ピロシキ
Confidentpiroshiki
pirozhki; stuffed buns
katakana
由来
- 元言語
- ロシア語 (ru)
- 元の形
- pirozhki / пирожки
- 借用ルート
- ロシア語 → 日本の洋食・パン文化語へ
- 意味の変化
- 小さな詰め物パン複数形 → 日本では揚げパン風の惣菜パンにも定着
- 最古文献
- 1950
解説
ロシア語の пирожки(pirozhki)は文法上の複数形で、単数は пирожок(pirozhok)、さらに大きな пирог(pirog、パイ)の縮小形にあたります。英語の Collins などでも pirozhki は複数名詞として扱われます。1955年、精選版日本国語大辞典は渡辺善一郎『普段着のソ連』のピローシキを早い印刷例として挙げます。
日本語のピロシキはこの複数形を借りた形です。 日本語に入った経緯は、20世紀のロシア・ソ連との食文化接触と、戦後の洋食、ベーカリー、デパ地下文化です。日本語の解説は、ひき肉、卵、野菜などを小麦粉の生地で包んで油で揚げるパンと書きます。

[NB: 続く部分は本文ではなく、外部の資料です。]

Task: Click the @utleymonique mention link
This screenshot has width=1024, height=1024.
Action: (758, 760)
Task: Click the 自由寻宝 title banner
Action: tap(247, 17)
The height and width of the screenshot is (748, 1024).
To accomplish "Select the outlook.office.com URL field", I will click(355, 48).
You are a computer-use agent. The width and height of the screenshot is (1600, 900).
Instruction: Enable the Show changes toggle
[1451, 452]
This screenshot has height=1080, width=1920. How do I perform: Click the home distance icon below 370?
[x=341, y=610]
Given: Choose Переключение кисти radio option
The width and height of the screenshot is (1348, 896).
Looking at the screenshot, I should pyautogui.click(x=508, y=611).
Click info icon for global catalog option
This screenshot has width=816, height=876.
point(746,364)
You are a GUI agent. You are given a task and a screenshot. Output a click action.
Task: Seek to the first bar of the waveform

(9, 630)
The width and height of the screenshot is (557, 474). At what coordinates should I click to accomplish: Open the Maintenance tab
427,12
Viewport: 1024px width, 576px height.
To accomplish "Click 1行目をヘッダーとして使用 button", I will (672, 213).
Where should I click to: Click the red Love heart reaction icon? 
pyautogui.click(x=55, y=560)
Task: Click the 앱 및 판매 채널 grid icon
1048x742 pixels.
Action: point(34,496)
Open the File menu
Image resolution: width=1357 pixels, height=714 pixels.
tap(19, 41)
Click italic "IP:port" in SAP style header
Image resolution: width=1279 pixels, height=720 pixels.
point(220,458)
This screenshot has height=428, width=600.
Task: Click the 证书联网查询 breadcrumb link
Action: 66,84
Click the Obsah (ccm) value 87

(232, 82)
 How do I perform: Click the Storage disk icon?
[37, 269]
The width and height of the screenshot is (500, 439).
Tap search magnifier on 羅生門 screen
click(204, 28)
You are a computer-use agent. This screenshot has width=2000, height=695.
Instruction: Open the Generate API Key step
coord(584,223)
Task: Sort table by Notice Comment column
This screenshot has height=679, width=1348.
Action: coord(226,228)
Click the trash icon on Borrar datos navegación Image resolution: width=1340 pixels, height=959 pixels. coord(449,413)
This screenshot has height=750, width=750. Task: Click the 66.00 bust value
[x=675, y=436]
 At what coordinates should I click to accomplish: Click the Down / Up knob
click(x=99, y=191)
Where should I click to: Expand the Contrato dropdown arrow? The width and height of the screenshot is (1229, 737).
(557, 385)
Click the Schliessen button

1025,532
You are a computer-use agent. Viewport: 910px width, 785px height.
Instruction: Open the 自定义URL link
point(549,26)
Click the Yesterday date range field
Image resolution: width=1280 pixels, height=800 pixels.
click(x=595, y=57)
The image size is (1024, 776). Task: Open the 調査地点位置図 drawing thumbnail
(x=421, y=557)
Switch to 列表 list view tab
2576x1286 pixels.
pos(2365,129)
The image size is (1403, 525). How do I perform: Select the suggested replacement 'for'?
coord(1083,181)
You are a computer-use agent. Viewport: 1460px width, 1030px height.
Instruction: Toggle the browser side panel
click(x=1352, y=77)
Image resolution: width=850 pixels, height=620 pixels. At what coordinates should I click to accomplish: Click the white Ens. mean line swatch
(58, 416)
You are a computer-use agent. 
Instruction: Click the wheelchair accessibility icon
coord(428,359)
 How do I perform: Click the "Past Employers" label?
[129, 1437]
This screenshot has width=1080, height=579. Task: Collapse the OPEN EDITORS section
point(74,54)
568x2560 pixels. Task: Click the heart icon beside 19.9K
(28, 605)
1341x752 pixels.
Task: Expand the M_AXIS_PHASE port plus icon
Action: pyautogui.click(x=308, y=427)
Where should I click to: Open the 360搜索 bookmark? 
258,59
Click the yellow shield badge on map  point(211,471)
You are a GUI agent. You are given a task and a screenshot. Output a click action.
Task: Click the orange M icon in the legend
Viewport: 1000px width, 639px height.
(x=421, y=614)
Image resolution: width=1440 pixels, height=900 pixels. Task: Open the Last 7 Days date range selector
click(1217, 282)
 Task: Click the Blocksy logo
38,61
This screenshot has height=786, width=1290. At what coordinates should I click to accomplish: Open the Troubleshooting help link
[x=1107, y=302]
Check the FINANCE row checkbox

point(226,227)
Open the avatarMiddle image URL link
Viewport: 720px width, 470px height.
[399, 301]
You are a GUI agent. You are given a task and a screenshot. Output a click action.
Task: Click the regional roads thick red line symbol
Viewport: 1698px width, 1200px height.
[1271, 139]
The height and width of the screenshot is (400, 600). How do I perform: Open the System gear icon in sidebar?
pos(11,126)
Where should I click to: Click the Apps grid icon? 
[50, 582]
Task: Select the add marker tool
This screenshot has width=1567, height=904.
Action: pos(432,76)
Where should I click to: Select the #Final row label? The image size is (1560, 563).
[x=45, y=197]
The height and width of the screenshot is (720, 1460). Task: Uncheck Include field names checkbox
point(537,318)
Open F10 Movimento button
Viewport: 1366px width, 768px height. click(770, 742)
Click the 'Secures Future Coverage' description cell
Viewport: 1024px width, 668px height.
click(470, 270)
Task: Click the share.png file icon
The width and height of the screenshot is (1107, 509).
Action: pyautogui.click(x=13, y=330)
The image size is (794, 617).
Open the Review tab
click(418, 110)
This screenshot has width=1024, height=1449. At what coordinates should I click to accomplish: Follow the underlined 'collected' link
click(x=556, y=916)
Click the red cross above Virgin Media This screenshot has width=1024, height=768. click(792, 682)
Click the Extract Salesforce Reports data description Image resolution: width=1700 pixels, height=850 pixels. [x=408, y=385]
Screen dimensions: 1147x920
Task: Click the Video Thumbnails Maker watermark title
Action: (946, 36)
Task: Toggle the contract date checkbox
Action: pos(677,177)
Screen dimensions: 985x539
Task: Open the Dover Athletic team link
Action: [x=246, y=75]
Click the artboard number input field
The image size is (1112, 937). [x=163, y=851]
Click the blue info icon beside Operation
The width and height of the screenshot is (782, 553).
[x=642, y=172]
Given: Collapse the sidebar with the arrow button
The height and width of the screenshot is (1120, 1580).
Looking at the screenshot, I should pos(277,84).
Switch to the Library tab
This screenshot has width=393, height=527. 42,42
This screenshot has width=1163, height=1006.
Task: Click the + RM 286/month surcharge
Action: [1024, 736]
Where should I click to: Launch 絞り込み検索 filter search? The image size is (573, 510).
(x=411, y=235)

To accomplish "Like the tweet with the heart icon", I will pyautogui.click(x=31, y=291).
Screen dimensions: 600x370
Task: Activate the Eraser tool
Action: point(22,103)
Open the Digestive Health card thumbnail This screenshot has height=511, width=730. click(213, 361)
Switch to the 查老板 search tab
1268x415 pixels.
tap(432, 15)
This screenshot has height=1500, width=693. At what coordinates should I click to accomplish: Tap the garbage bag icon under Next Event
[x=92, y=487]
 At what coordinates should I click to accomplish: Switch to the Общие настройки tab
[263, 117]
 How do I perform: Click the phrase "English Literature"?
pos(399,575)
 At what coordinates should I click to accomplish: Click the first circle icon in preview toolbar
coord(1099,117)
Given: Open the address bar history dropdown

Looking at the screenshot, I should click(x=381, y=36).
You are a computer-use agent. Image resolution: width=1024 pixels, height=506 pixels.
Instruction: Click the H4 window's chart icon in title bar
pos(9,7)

ロシア料理ではオーブンで焼く版もあり、キャベツ、じゃがいも、きのこ、魚、米、卵など具は多彩です。平凡社の事典はピロシキをザクスカ(前菜)の文脈に位置づけています。 現代日本語のピロシキは数えられる単数の名詞のように振る舞い、客は「ピロシキを1個ください」と言えます。
これはロシア語の文法とずれていて、向こうでは pirozhki が最初から複数、pirozhok が一個分です。日本ではカレーパンやコロッケパンの隣に並ぶ、揚げた惣菜パンの仲間として認識されることが多く、ロシア式の幅広いパイ全体を必ずしも指しません。